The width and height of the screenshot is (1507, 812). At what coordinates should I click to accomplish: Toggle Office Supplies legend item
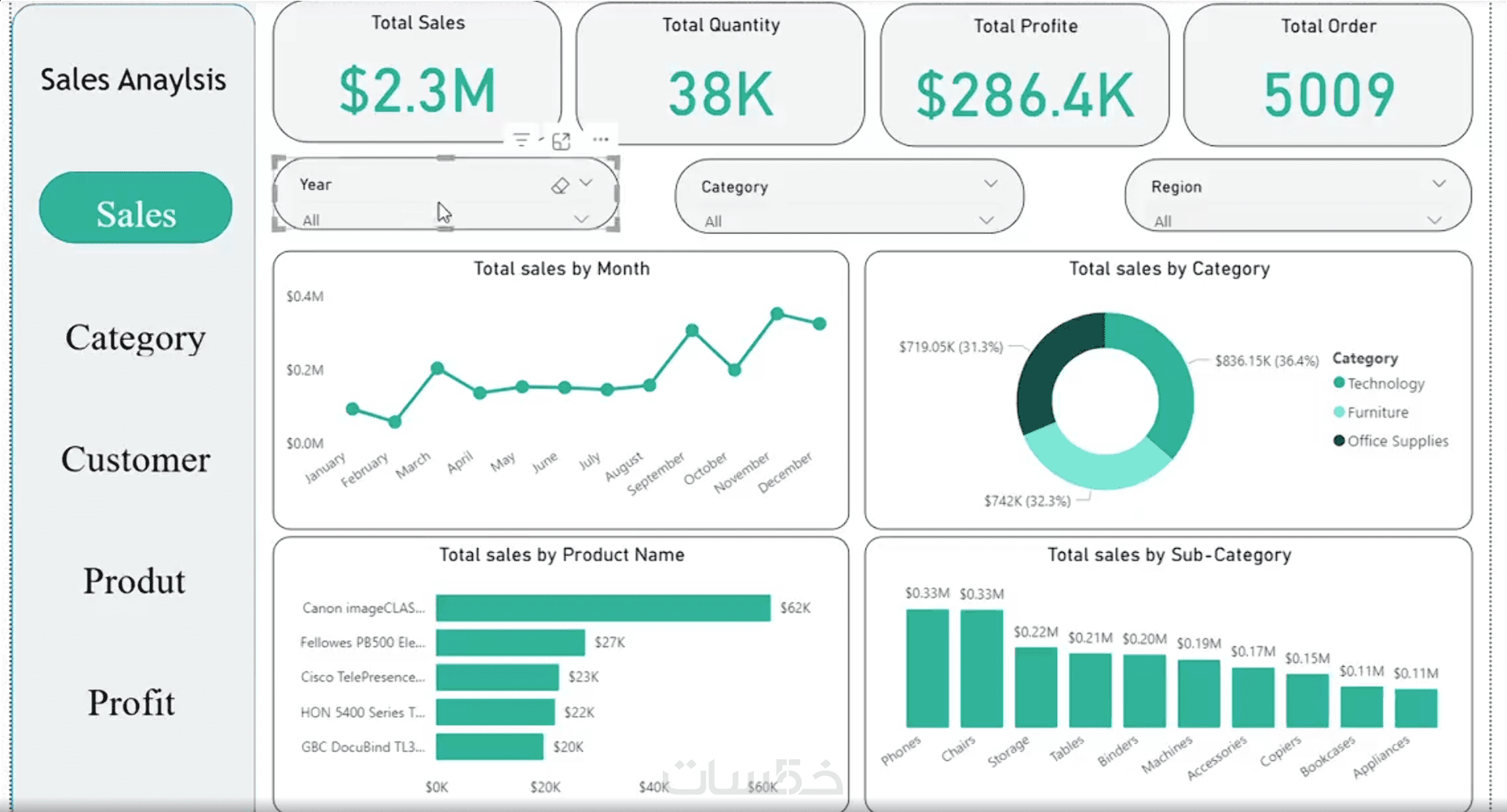1391,441
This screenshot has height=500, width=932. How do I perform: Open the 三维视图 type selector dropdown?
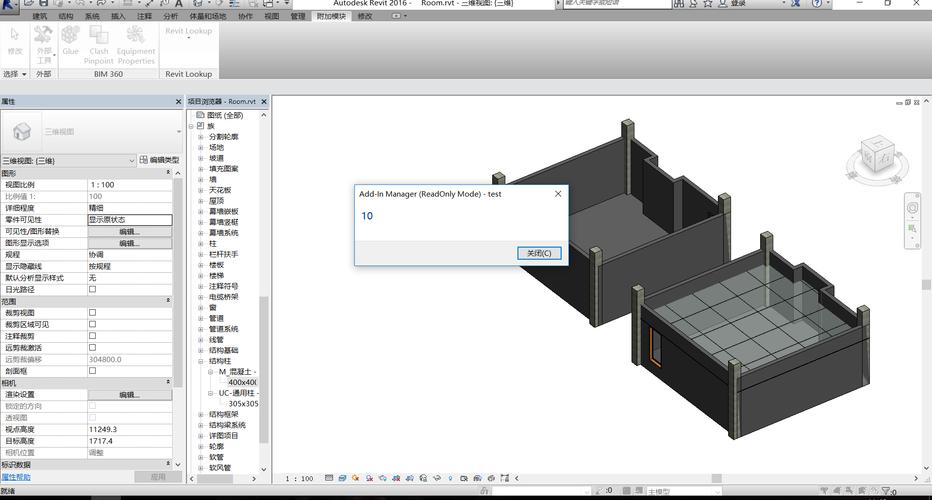coord(130,160)
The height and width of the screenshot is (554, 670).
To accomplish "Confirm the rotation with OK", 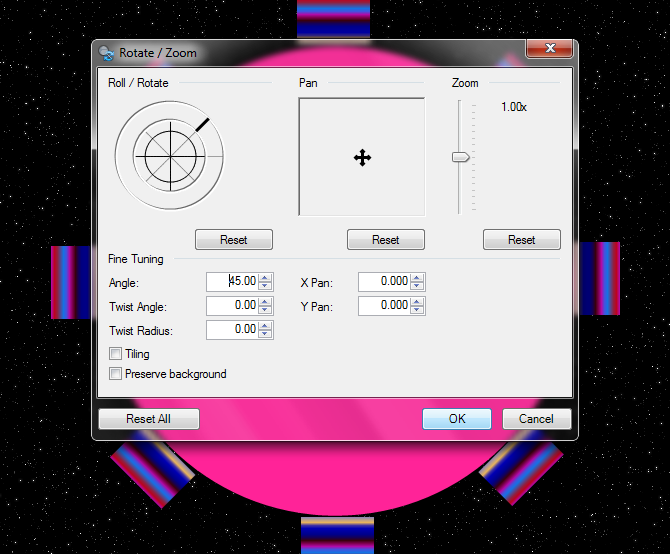I will (x=457, y=419).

........

● **What is needed**
Set down word for word the lines from the opening of the entries above through the line that contains "The height and", and omit every picture.

● **Result for this task**
The width and height of the screenshot is (1507, 812). At what coordinates should I click to accomplish: Toggle Office Supplies legend item
1391,441
This screenshot has height=500, width=932. How do I perform: Open the 三维视图 type selector dropdown?
coord(130,160)
The height and width of the screenshot is (554, 670).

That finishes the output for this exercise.